天理教と「気働き文化」の弊害

 (熊田註;天理教分教会長の)廣岡さんが「実は五年前に(熊田註;統合失調症者の自助グループ浦河べてるの家」に)来たときに一番驚いたのが『安心してサボれる職場づくり』という理念なんですよ」と話しだした。「サボる」というのは一般的にマイナスイメージがつきまとう。しかし、これを積極的に取り入れ、そのなかで皆が生き生きと作業している。その姿を目にしたとき、心の病は頑張れない病気だと分かっていながら、自分の無意識のうちにあった、教会で預かっている(熊田註;精神疾患の)人たちへの「頑張って徳を積んでもらわねば」という思いが“無理強い”だったことに気づいた。そのことを意識するようになってからその人たちの表情が柔らかくなったのだという(天理教機関誌『みちのとも』2012年9月号、天理教道友社、p.31)。
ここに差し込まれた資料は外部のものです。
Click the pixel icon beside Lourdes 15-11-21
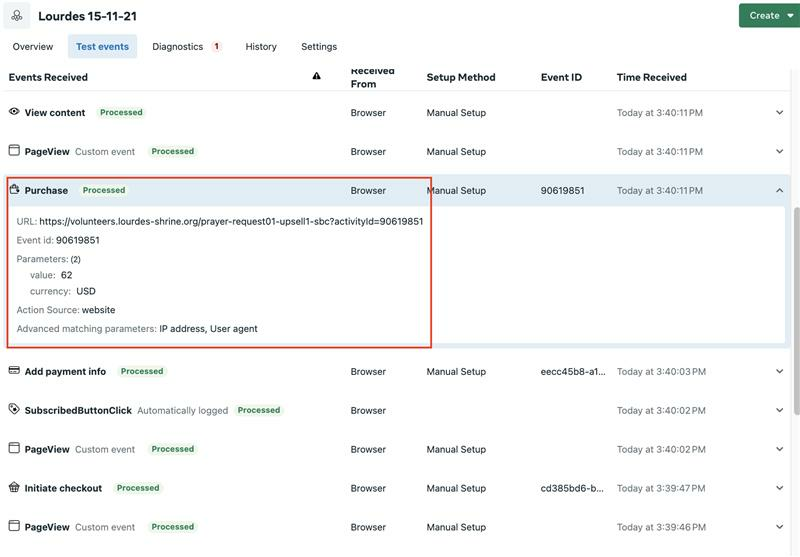Image resolution: width=800 pixels, height=557 pixels. [17, 16]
天理教は、「はたらくとは、はたはたをらくにすることなり」と、精神科医中井久夫のいう日本人の「気働き文化」(『精神科治療の覚書』日本評論社、1982年)を説く典型的な宗教教団です。中井は、日本人の「気働き文化」が、精神疾患の患者が社会復帰しようとする際に、しばしば厚い壁となっていることを指摘しています。この話は、天理教の分教会長が、「気働き文化」の弊害に気づいたエピソードだと思われます。